本当は彼女だって、こんなこと言いたくなかったはず。
私さえいなければ、彼女が言いたくないことを言う必要もなかったし、星莉さんの長年の想いも叶うかもしれない。
そしてテンちゃんは、立派な院長になるんだろう。
絶対、カッコいいよなぁ。
星莉さんと並べば、そのカッコよさも倍増するよね。
私は彼のカッコよさを拝むくらいだったんだから、よりカッコいい彼がみられるなら、いいじゃない。

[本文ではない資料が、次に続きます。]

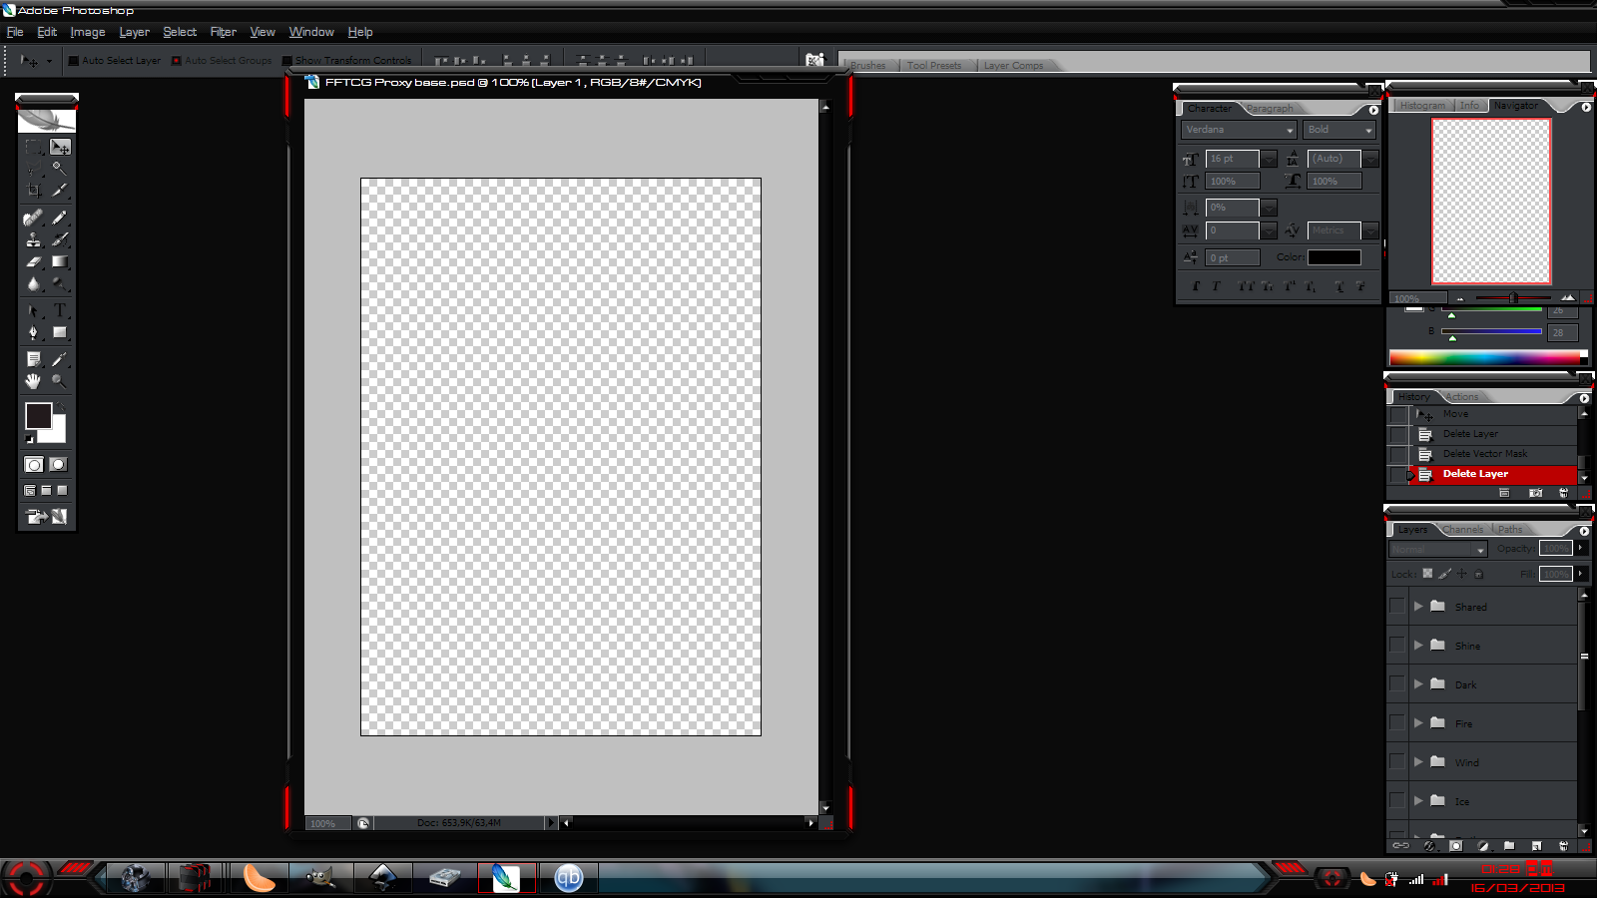Enable the Auto Select Layer checkbox
The width and height of the screenshot is (1597, 898).
pos(74,61)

そう自分に言い聞かせ、一度でも小さく息を吐き出した。
「わかりました。別れます。早い方がいいですよね。今すぐ…」
「ま、待って。明後日、印鑑を持ってうちに来てほしいの。蒼介に言うのは、それからにして…」
あまりに潔い私に一瞬驚くと、星莉さんは眉を下げて言った。
さっきまでの逞しい女性はもういなくて、スマホを取り出そうとする私の腕をやんわり掴む彼女の手は震え、私を見据える瞳は切なげに揺れていた。
こんな顔を見てしまっては、彼女の言う通りにしようと素直に思えてきてしまう。
私がテンちゃんと付き合うことで、どれだけ彼女を苦しめ、彼の未来まで壊そうとしていたのかと思い知った。
心の中でごめんなさいと嘆き、彼女の揺れる瞳をしっかり捉え、頷いた。
印鑑を持ってきてほしいなんて、思い当たることは一つしかない。
私は今一度、自分を奮い立たせた。
彼に二度と会えなくなる覚悟を、決めた。